> [Exercise description]:
Only one stretch of the listing below is wanted. Give it again exactly, from the line with "Task: Click the SC" through the line with "The image size is (1259, 510).".

> [Extracted information]:
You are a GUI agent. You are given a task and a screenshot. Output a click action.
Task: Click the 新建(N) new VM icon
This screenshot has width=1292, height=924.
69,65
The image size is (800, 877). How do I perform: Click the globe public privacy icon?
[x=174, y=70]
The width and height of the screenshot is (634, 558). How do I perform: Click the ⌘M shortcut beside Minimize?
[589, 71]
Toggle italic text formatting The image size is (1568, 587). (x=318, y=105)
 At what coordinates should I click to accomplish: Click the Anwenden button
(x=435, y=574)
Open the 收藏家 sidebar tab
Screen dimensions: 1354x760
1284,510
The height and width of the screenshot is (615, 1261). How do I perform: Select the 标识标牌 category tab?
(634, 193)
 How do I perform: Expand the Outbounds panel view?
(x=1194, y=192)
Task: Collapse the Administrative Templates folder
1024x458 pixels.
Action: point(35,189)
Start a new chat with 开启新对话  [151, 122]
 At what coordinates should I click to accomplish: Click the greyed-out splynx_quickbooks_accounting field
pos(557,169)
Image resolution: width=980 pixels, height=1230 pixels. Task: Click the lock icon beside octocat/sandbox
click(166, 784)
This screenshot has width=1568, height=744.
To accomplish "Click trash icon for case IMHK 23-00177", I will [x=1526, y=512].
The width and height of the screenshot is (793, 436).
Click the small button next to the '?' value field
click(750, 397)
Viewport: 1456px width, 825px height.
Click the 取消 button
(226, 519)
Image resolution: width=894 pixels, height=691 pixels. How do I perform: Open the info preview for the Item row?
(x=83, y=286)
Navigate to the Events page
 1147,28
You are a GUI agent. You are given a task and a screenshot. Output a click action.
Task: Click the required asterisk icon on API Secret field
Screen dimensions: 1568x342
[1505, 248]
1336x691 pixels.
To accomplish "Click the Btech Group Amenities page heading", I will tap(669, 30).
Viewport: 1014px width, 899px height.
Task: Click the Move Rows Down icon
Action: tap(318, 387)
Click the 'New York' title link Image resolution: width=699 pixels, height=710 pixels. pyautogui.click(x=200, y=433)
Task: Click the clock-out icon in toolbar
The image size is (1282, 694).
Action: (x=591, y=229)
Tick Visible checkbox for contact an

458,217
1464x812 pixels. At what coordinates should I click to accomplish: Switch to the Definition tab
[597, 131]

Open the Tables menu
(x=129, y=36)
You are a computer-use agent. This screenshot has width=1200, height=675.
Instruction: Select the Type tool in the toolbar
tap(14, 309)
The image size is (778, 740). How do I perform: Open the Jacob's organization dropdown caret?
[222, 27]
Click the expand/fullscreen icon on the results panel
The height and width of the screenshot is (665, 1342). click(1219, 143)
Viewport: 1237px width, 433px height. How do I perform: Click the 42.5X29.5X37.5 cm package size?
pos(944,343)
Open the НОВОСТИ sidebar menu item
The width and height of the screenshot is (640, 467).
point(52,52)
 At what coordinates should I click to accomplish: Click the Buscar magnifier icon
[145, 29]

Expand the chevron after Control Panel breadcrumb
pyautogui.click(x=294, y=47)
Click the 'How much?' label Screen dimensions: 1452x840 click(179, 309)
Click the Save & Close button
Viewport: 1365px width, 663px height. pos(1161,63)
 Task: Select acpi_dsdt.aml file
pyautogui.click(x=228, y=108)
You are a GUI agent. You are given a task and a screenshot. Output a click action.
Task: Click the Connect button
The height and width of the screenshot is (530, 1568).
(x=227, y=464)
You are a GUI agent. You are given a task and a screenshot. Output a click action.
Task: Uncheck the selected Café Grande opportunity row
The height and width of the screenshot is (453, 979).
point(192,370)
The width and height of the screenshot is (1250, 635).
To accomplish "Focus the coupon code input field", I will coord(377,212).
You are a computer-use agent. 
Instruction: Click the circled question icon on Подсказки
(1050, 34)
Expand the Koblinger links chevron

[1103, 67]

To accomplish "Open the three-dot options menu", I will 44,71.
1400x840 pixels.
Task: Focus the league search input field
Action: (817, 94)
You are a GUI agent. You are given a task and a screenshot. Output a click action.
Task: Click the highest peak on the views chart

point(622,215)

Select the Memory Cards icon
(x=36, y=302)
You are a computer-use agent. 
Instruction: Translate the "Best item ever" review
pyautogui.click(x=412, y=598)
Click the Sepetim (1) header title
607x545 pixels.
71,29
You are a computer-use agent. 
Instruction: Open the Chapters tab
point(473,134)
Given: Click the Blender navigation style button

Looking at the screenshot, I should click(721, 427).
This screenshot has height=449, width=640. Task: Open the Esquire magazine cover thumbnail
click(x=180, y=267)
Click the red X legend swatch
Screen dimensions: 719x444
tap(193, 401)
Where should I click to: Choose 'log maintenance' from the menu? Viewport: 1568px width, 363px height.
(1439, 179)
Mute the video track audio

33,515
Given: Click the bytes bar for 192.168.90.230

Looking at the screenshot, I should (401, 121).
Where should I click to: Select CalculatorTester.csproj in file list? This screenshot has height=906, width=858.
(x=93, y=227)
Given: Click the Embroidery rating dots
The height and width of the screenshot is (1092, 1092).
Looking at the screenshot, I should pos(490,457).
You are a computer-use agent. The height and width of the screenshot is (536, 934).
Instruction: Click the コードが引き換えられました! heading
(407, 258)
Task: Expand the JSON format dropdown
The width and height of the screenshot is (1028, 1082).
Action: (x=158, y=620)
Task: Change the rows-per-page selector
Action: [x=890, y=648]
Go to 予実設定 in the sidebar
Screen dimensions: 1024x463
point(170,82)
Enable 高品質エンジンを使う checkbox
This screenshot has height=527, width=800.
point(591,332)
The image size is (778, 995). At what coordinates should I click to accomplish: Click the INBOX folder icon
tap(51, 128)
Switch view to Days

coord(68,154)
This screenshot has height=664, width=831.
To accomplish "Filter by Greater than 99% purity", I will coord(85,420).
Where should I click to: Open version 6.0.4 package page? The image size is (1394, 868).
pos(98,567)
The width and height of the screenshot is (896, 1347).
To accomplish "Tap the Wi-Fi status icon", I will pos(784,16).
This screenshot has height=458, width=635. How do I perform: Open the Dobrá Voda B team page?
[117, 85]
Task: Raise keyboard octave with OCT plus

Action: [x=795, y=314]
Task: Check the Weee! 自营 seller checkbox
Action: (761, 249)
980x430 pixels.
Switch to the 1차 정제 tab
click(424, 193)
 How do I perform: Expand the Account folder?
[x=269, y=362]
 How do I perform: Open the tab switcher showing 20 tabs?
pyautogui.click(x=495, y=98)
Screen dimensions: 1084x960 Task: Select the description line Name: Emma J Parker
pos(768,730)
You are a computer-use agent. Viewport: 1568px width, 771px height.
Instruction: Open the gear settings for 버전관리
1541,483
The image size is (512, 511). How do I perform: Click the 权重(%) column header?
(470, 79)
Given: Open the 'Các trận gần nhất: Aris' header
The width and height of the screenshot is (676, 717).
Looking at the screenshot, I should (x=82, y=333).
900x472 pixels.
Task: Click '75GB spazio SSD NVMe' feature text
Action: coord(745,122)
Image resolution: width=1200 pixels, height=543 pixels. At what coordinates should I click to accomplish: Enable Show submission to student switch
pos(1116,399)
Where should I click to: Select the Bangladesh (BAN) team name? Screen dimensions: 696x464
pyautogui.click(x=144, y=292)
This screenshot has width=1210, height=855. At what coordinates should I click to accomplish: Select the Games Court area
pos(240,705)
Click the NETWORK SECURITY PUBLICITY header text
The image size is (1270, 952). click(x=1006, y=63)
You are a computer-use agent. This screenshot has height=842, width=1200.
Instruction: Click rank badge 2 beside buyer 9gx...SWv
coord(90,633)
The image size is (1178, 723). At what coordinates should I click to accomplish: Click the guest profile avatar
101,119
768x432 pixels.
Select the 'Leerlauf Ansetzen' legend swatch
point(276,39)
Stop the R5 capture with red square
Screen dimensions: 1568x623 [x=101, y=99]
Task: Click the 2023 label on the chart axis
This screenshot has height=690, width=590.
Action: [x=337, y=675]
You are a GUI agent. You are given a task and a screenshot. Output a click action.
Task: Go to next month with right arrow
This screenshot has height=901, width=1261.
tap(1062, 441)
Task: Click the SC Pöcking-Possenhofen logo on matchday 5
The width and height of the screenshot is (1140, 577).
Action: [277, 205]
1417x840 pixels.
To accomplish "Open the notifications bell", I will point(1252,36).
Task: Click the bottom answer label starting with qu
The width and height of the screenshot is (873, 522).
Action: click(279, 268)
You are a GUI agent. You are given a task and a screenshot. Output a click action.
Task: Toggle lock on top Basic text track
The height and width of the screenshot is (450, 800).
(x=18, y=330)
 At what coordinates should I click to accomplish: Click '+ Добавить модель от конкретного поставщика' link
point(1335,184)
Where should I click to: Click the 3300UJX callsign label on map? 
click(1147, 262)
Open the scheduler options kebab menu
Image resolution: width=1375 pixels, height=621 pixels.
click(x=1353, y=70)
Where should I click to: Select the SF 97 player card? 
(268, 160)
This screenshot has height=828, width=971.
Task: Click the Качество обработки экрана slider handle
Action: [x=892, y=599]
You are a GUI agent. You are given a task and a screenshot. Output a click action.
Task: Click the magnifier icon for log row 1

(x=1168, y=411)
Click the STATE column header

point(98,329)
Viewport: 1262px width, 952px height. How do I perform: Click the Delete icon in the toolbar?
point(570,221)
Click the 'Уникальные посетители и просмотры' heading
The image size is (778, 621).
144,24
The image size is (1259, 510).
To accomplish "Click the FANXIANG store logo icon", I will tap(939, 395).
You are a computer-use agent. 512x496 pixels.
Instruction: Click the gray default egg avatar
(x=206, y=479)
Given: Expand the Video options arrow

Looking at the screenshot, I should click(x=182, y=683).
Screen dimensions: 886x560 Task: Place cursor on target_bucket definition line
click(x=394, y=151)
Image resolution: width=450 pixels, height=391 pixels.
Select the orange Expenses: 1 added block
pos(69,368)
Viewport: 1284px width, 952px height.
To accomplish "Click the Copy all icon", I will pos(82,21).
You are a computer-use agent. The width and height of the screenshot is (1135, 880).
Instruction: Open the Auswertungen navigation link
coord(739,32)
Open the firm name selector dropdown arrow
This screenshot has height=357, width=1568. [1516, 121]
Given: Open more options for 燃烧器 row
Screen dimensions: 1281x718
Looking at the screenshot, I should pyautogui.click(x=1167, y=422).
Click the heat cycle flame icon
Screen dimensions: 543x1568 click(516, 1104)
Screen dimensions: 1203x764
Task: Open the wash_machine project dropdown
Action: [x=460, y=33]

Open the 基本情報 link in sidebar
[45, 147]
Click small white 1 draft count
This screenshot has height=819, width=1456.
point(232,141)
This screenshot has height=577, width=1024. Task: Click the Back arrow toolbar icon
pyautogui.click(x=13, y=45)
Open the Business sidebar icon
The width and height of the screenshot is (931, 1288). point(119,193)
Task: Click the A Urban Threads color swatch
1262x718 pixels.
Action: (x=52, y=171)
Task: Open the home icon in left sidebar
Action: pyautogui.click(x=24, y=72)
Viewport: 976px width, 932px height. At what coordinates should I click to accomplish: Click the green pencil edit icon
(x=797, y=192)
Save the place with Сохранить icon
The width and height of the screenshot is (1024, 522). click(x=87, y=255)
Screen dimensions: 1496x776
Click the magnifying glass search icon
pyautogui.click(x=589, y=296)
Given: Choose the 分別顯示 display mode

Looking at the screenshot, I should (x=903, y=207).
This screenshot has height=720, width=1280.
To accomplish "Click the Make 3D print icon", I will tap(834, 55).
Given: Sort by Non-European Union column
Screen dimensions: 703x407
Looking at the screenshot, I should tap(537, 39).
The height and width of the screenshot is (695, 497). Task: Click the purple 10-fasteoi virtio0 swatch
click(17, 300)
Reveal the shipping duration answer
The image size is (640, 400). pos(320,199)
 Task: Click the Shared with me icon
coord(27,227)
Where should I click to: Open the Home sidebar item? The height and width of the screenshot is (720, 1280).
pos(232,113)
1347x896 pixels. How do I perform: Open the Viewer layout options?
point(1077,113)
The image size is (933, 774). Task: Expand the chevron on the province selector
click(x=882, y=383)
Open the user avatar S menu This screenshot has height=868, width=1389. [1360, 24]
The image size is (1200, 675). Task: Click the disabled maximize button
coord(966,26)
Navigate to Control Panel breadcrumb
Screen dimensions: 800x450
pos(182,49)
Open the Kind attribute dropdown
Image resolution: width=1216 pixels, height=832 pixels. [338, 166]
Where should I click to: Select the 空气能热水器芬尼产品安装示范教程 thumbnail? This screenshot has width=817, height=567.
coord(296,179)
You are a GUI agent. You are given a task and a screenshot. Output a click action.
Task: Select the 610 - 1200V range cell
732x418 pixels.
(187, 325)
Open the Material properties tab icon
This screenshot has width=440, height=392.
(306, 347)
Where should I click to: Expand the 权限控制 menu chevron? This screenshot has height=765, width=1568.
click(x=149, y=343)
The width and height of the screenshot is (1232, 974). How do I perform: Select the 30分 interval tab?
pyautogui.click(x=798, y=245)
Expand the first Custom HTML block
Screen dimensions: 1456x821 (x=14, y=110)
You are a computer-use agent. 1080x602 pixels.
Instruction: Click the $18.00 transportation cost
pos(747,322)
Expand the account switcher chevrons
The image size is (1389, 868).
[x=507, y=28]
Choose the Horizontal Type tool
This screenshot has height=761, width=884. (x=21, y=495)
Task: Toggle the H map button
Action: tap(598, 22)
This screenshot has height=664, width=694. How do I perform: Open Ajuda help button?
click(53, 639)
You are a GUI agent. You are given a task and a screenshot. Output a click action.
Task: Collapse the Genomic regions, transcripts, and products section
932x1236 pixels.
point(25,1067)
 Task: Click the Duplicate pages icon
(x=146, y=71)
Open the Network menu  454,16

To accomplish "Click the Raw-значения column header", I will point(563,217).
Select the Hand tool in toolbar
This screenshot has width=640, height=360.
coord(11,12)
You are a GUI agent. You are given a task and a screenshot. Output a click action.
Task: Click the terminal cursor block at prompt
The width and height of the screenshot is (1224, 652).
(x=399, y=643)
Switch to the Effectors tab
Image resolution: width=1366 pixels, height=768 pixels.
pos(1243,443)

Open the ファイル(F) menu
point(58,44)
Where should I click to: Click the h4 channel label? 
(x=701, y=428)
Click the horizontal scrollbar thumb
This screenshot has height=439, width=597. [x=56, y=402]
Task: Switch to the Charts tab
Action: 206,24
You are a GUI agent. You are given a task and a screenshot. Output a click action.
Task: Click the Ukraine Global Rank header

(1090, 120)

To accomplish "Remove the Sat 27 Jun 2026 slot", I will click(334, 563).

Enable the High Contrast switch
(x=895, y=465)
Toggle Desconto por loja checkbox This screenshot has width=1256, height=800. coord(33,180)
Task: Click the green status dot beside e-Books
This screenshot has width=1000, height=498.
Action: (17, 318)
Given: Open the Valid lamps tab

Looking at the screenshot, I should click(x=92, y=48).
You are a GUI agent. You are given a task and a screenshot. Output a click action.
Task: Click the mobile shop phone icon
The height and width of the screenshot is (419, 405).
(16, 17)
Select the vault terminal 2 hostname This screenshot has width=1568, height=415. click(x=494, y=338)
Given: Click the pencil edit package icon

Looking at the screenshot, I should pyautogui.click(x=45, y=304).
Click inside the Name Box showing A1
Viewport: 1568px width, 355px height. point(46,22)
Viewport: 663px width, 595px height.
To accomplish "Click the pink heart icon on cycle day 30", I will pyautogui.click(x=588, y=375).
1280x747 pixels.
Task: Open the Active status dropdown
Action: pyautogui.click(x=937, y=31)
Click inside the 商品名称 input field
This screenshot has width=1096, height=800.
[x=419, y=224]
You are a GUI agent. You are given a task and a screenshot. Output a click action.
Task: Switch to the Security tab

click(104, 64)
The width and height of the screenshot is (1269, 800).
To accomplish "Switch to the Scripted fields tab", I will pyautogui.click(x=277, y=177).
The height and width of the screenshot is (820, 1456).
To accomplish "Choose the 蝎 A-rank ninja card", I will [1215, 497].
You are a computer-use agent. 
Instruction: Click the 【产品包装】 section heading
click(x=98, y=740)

> [Response to the exercise]:
Task: Click the SC Pöcking-Possenhofen logo on matchday 5
The width and height of the screenshot is (1140, 577).
Action: [277, 205]
1417x840 pixels.
To accomplish "Open the notifications bell", I will point(1252,36).
Task: Click the bottom answer label starting with qu
The width and height of the screenshot is (873, 522).
Action: click(279, 268)
You are a GUI agent. You are given a task and a screenshot. Output a click action.
Task: Toggle lock on top Basic text track
The height and width of the screenshot is (450, 800).
(x=18, y=330)
 At what coordinates should I click to accomplish: Click '+ Добавить модель от конкретного поставщика' link
point(1335,184)
Where should I click to: Click the 3300UJX callsign label on map? 
click(1147, 262)
Open the scheduler options kebab menu
Image resolution: width=1375 pixels, height=621 pixels.
click(x=1353, y=70)
Where should I click to: Select the SF 97 player card? 
(268, 160)
This screenshot has height=828, width=971.
Task: Click the Качество обработки экрана slider handle
Action: [x=892, y=599]
You are a GUI agent. You are given a task and a screenshot. Output a click action.
Task: Click the magnifier icon for log row 1

(x=1168, y=411)
Click the STATE column header

point(98,329)
Viewport: 1262px width, 952px height. How do I perform: Click the Delete icon in the toolbar?
point(570,221)
Click the 'Уникальные посетители и просмотры' heading
The image size is (778, 621).
144,24
The image size is (1259, 510).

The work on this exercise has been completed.